The Californian
experimental hip hoppers continue to push sonic boundaries on their supposedly final
album, but is it an explosive enough ending to make up for their unpredictable
and action-packed career?
When friends, family members and random elderly strangers in the
street ask me why I like Death Grips, my response is usually something
illogical and vague like ‘because they’re
nuts’. The truth is, I’m not entirely sure myself as to why I love Death
Grips. Their music is largely unmusical. Vocalist MC Ride sounds like a hobo
whose stubbed his toe and even with a lyric sheet, it’s hard to make out
whether he’s spurting out dense poetry or simply nonsense.
'I'm epiphanic amnesia! I'm in Jimmy Page's castle! I'm off the planet!' - MC Ride |
In many ways, it is simply the mystery of not understanding
Death Grips that is the appeal – that and the fact that their raw aggression is
so primal and thrilling.
Last year, scrawled apathetically on the back of a napkin as
is their style, the band announced their breakup, stating: ‘We are now at our best and so Death Grips is
over’. Assuming it’s not just another publicity stunt, The Powers that B is the group’s final album.
Essentially it’s two records disguised as a double album.
The first half, N****s on the Moon,
was released before the band’s breakup and I rambled briefly about it on this
blog. Having listened to it a few times, I’ve grown to appreciate it. It’s the
band’s most proggy album yet, consisting of complex songs with changing time
signatures, interspersed with random chopped-up Bjork vocals. MC Ride’s voice meanwhile
is at its most clearest, whilst his lyrics are some of his most impenetrable: ‘melanin pewter cellophane/ arms as long as
their legs/ even the greys can’t/ voila’.
The second part of The
Powers that B was released a couple weeks ago and is titled Jenny Death. Unlike its counterpart,
there’s less progginess, less word salad and less chopped-up Bjork vocals. In
fact, the glitchy Bjork vocals have been traded in completely for a new motif – guitars. Many of
the songs contain distorted hardcore punk riffs – namely ‘Turned Off’ and ‘Why a
Bitch Got A Lie’. Whilst N****s on the
Moon is the band’s proggiest release, Jenny
Death can be viewed as their most punky.
Prog and punk are essentially ying and yang musically – one celebrating
depth and complexity, the other celebrating rawness and simplicity.

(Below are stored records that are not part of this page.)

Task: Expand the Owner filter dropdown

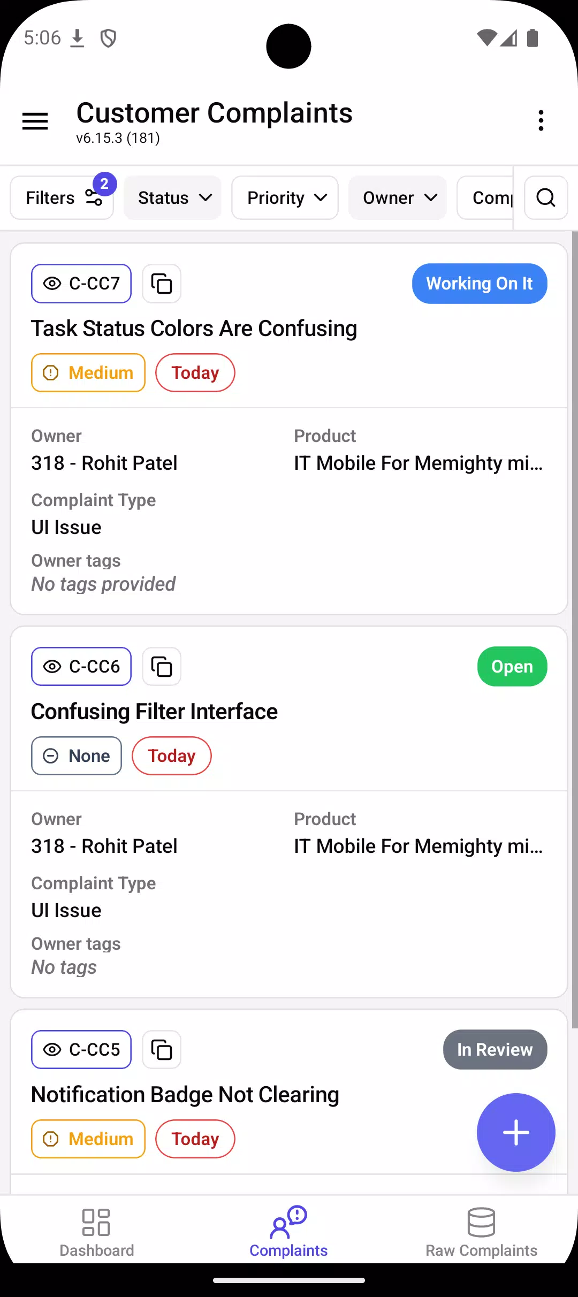Action: tap(398, 197)

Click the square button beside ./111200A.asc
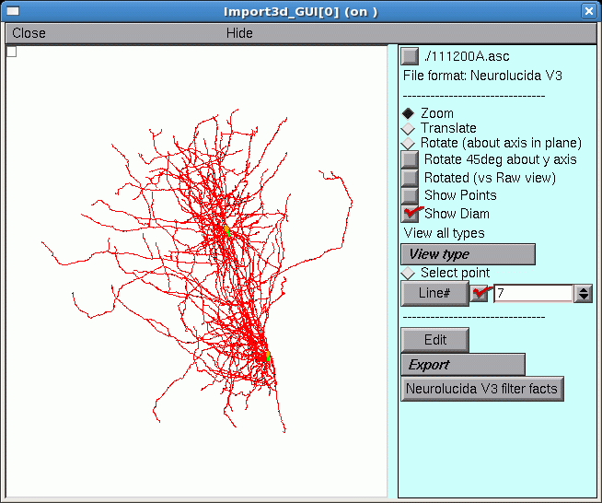coord(411,56)
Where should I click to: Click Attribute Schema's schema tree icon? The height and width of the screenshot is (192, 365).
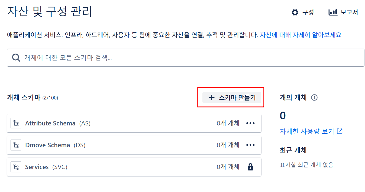(16, 123)
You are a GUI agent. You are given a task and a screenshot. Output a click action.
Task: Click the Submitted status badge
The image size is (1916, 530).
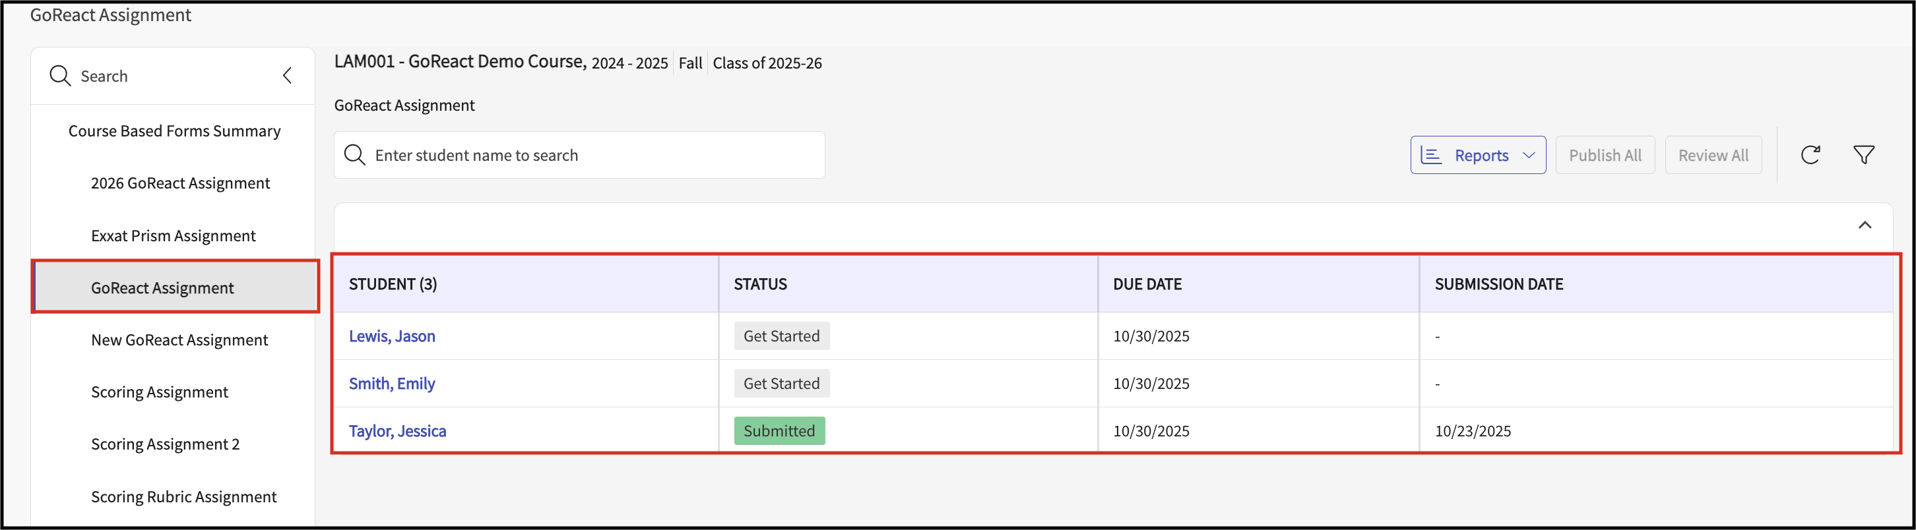(x=779, y=431)
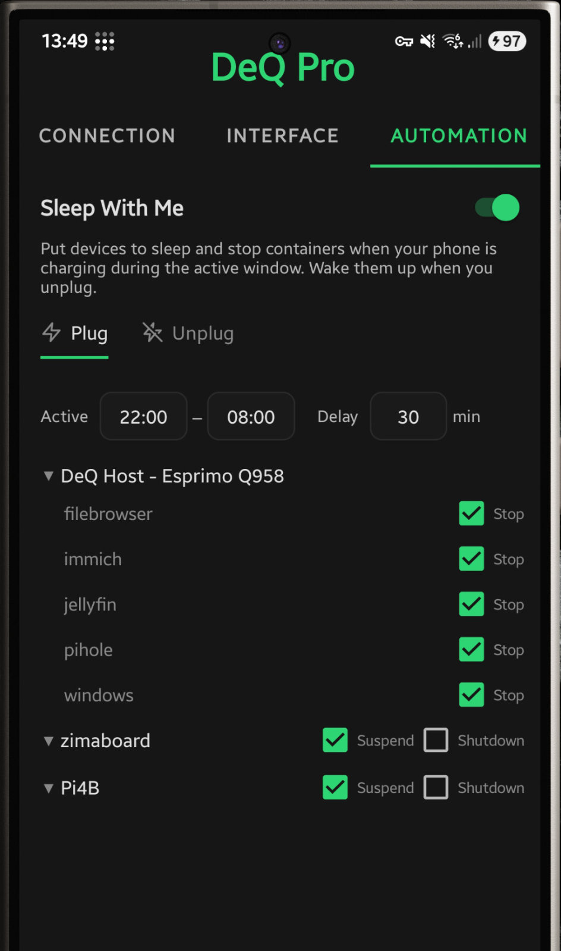This screenshot has width=561, height=951.
Task: Uncheck Stop for the immich container
Action: 471,559
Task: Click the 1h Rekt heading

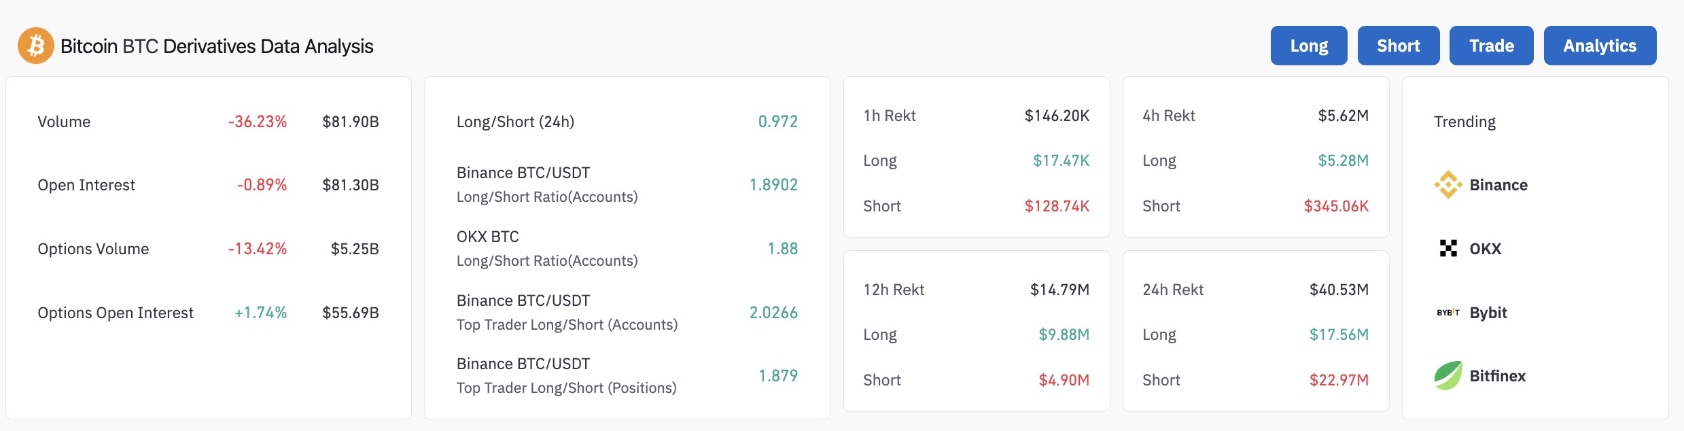Action: click(890, 116)
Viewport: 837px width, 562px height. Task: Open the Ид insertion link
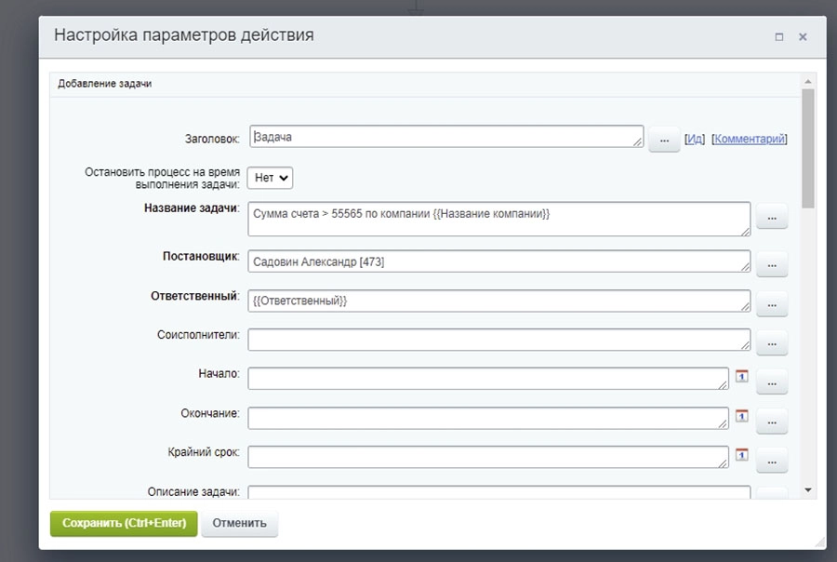[693, 137]
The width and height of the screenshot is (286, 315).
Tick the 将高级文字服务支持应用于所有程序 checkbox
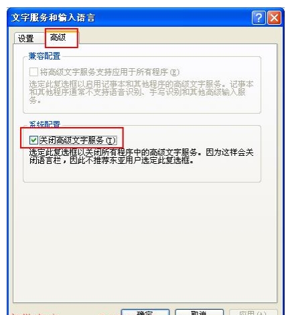33,72
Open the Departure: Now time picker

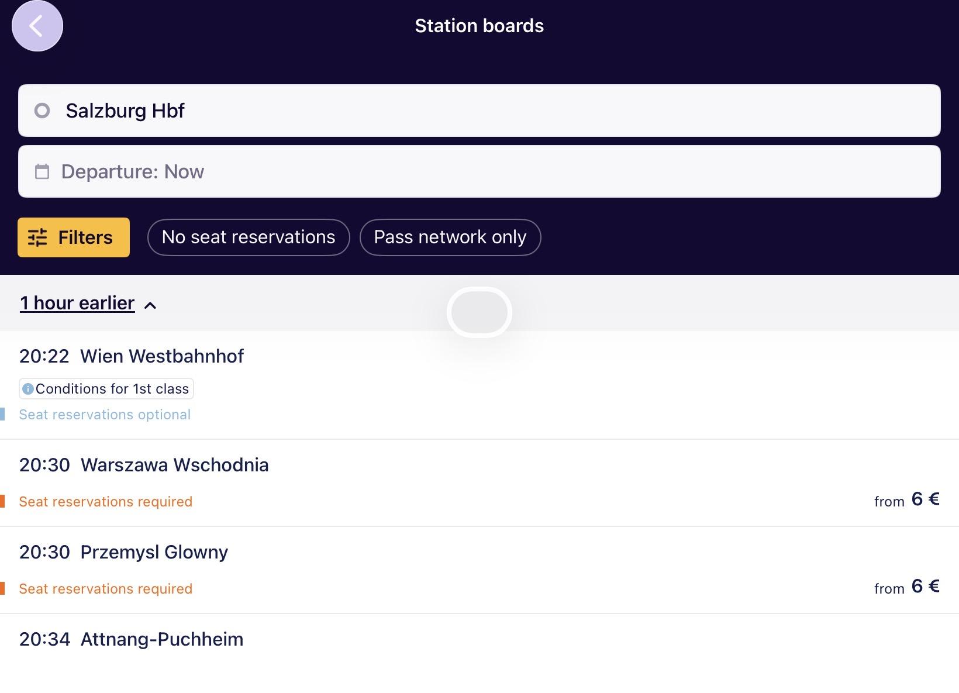click(479, 171)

Consequently, the two halves of The
Powers That B don’t feel very cohesive as a whole. Maybe it was Death Grips’
intention to show how schizophrenic they can be stylistically. Personally, I
feel I’m tempted to listen to one at a time rather than both as a whole,
suggesting they should be two separate albums.
The album is certainly their most extreme work to date by all definitions of the word, which is
something Death Grips have always tried to achieve with each release and hence
would imply that this is a suitable finale to their career. The title track,
‘The Powers that B’, is their loudest and most abrasive banger since the opener
to Government Plates. ‘On GP’ meanwhile is their most depressive,
containing some explicitly suicidal lyrics and ending rather powerfully on the
line: ‘I’d be a liar if I sat here
claiming I’d exit in a minute/ but I can’t say I wouldn’t have my limits.’.
This itself is a heavy statement to end the band’s career on, and is further explored
in the closing instrumental proceeding it entitled ‘Death Grips 2.0’. This
closing track is the group’s fastest and most sinister sounding track so far
and the ‘2.0’ in the title helps to end the album with an air of mystery – are
Death Grips going to one day reform as more advanced version of themselves? Or
have they reached their ‘limits’.
Most of these standout moments happen in the second half, Jenny Death, which leaves the first
half, N****s on the Moon, feeling a
bit redundant as part of the climax. That being said, the first half is still
enjoyable and flows better than Jenny
Death. The topic of sex is also explored more deeply on N****s on the Moon than any previous
release, with tracks like ‘Fuck me out’ and the hilariously titled ‘Have a Sad Cum’ painting it as a
depressive subject. It has always been Death Grips mission to turn hip hop clichés
on their head, and this itself seems like an attack on sexual braggadocio.
Arguably, Jenny Death contains the
most blatant example – ‘Pss Pss’ being a charming trap-flavoured number about
pissing on a girl’s face.
Overall, The Powers
That B succeeds at doing what all Death Grips albums have done before it –
it raises more questions than answers. Death Grips could never give us an
explosive ending as this would require destroying the air of mystery that is so
essential to their appeal. They’d have to reveal some major plot twist – ‘Death
Grips were One Direction in disguise all along’ or something along those lines.
Sadly, I don’t think the band have anything nearly as impressive to reveal, no
dark hidden secrets, no grand plot to overthrow the music industry. However, I
do believe there is more to their music than simply spontaneous noise for the
sake of being noisy, and the desire to decipher this is what makes Death Grips so engaging.